Back in 2021, Popkin here at Boing Boing brought you a wonderful compilation of some bizarre commercials for 1-900 numbers from the 1980s and 1990s. My favorite is, of course, the commercial for 1-900-9099-CRY, which a user on YouTube called "the weirdest commercial I've ever seen." In between shots of random people with very 80s fashion and hairstyles, a soft woman's voice asks, "What makes people from all across America break down and cry like this?" She then says, "Call 1-900-9099 cry and hear it for yourself. Two dollars for the first minute, 45 cents each additional minute."

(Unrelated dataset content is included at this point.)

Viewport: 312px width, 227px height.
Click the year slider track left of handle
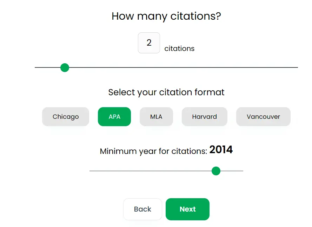[151, 171]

I remember seeing these commercials, but I never called because my parents would not have been thrilled to see those charges showing up on our phone bill. In a 9-minute-long explainer video from last year, "edutainer" Phil Edwards explains that the 1-900-CRY line was a "sad confessions line" where you could call and hear a sad story and even leave one yourself. In a blog post from 2016, Retroist states that they've only found one person with some memory of the hotline. They explain:
YouTube Commenter Paul K said: "When I was younger I called this, it is just prerecorded calls where people describe sad stories, when I called a girl was talking about how her husband died in a motorcycle accident, me and my friends were like this is stupid lol."

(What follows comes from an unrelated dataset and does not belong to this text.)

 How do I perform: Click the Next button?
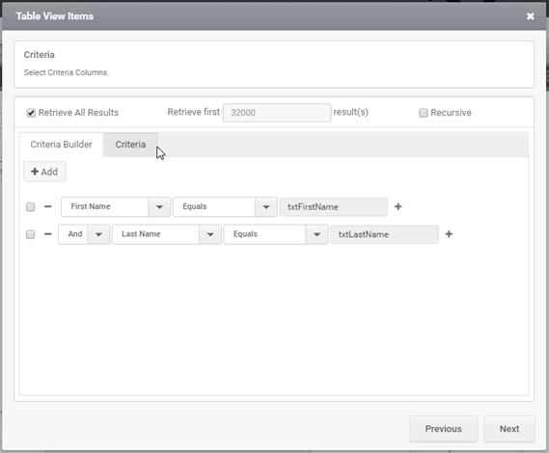[509, 429]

Phil Edwards' short video, "How 1-900 became one of America's weirdest hotlines," explains that the numbers, which spanned a wide variety of topics and interests including psychics, talking dogs, sex, relationships, games, celebrities, contests, horoscopes, recipes, UFO conspiracy theories, and, yes, emotions like crying, laughing and more, really took off in 1985 because of two factors: payments and platform. Charges for 900 numbers side-stepped credit card payments and went directly to your phone bill, which streamlined the revenue process. Additionally, in 1985, the phone company AT&T began distributing payments to 1-900 phone operators, which set up a revenue share (initially $1.35 out of the first $2.00), and created a viable platform for the service. The numbers had quite a run until the early 1990s when they became more regulated and were required to state the high costs upfront more clearly. Of course, a few years later the Internet and the World Wide Web eclipsed the wacky world of 1-900 numbers and the rest, they say, is history.
If you want a deeper dive into 1-900 numbers, ten years ago, the amazing folks at the "Oddity Archive" did a two-part series on 1-900 numbers. Here's Part One, and Part Two.
Enjoy! Now, I'm gonna go have a good cry!